Project Reactor: About Fuseable interface ASYNC mode under the same thread

Salad Lam - Apr 21 - - Dev Community

Last time I introduce how to use the SYNC mode of Fuseable interface to retrieve signal from pipeline. The disadvantage of SYNC mode is the singal sequence must exist in source (For example the source from Flux.just() or Flux.generate() function). In order to retrieve signal which is generated in indefinite time. ASYNC mode must be used. Below I will introduce the ASYNC mode which receives action that is triggered by the thread of the upstream operator.

Example of ASYNC mode implementation under the same thread.

Below is an example to display the signal received by implements both Fuseable ASYNC mode (which signal is triggered by thread of parent operator) and traditional Reactive Streams’s request and onNext cycle. Project Reactor 3.6.3 is used.

package example;

import org.reactivestreams.Subscription;
import org.slf4j.Logger;
import org.slf4j.LoggerFactory;
import reactor.core.CoreSubscriber;
import reactor.core.Fuseable;

import java.util.Objects;
import java.util.concurrent.atomic.AtomicInteger;

public class AsyncDisplaySubscriber<T> implements CoreSubscriber<T> {

    private static final Logger LOGGER = LoggerFactory.getLogger(AsyncDisplaySubscriber.class);
    private Subscription subscription;

    private final AtomicInteger called = new AtomicInteger(0);

    @Override
    public void onSubscribe(Subscription s) {
        LOGGER.info("onSubscribe(): s={}", s);
        subscription = s;
        if (s instanceof Fuseable.QueueSubscription) { // (1)

[To do]:
From the article on Fuseable ASYNC mode above, return verbatim the passage that opens with the words containing "Project Reactor: About" and closes with "3.6.3 is used.".

Stored dataset material
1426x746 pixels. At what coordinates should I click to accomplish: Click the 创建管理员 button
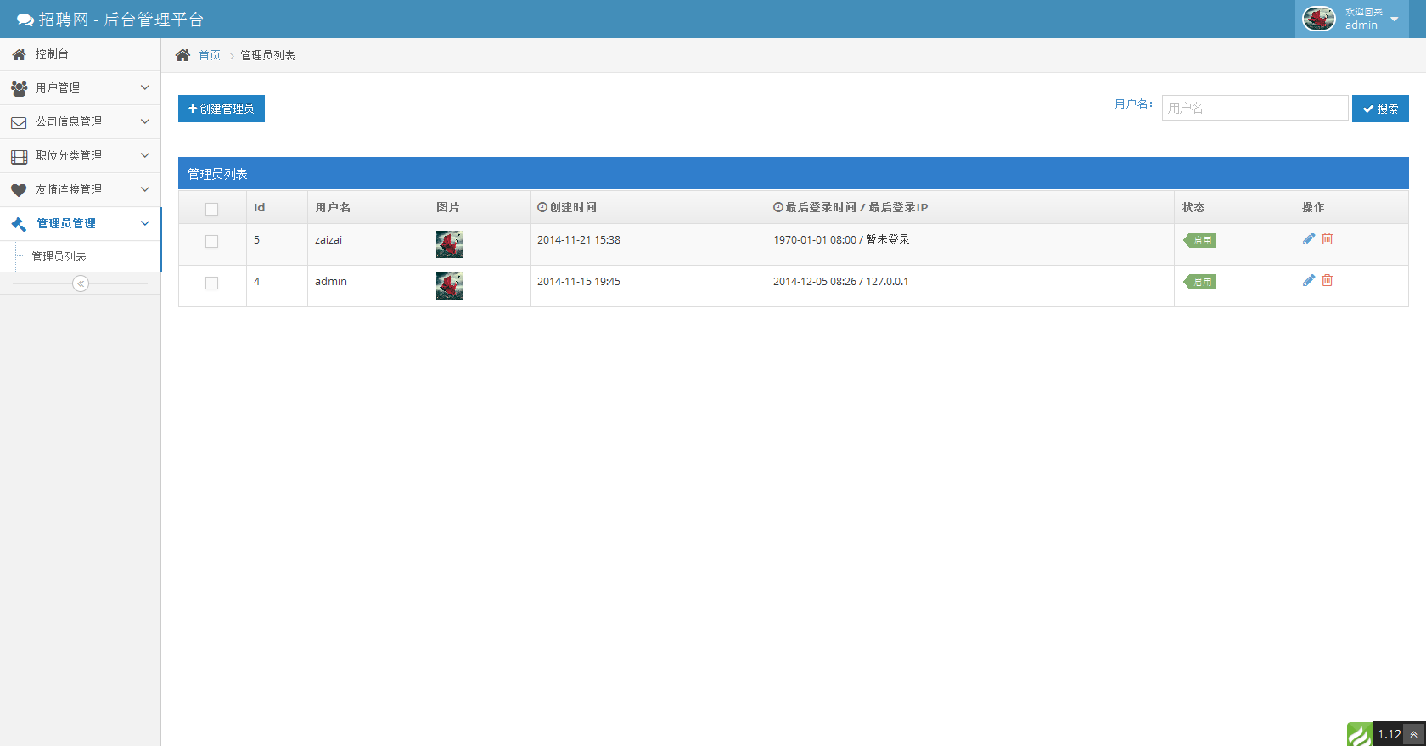[222, 109]
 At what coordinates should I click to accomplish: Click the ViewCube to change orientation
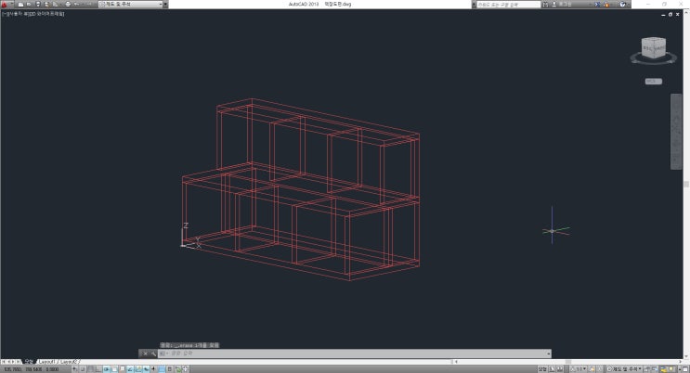click(653, 49)
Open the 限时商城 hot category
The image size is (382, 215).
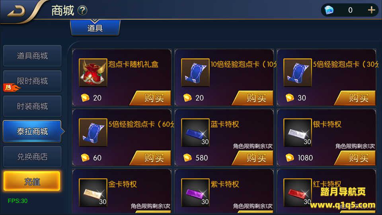coord(32,81)
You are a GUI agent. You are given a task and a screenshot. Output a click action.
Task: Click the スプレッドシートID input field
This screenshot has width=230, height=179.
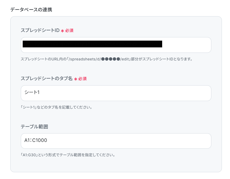116,45
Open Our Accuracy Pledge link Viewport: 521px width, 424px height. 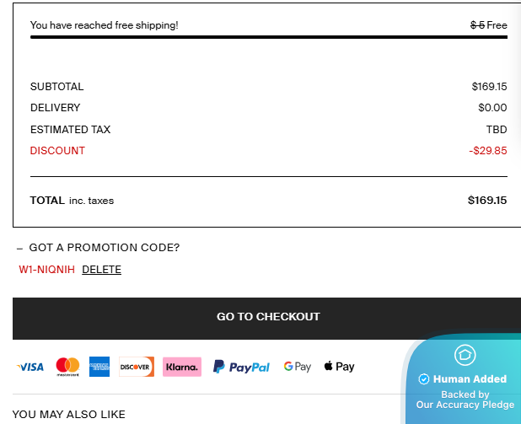pyautogui.click(x=465, y=405)
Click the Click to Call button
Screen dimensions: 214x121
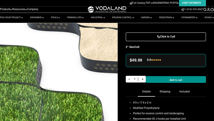166,37
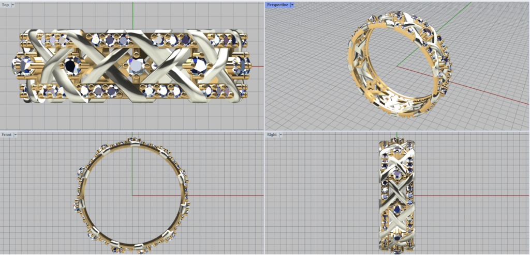
Task: Switch to the Right viewport title
Action: [272, 135]
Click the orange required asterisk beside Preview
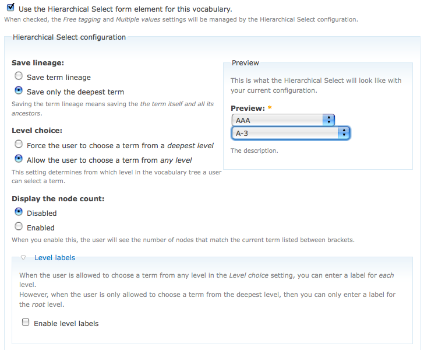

[The completed task]:
Project Reactor: About Fuseable interface ASYNC mode under the same thread

Salad Lam - Apr 21 - - Dev Community

Last time I introduce how to use the SYNC mode of Fuseable interface to retrieve signal from pipeline. The disadvantage of SYNC mode is the singal sequence must exist in source (For example the source from Flux.just() or Flux.generate() function). In order to retrieve signal which is generated in indefinite time. ASYNC mode must be used. Below I will introduce the ASYNC mode which receives action that is triggered by the thread of the upstream operator.

Example of ASYNC mode implementation under the same thread.

Below is an example to display the signal received by implements both Fuseable ASYNC mode (which signal is triggered by thread of parent operator) and traditional Reactive Streams’s request and onNext cycle. Project Reactor 3.6.3 is used.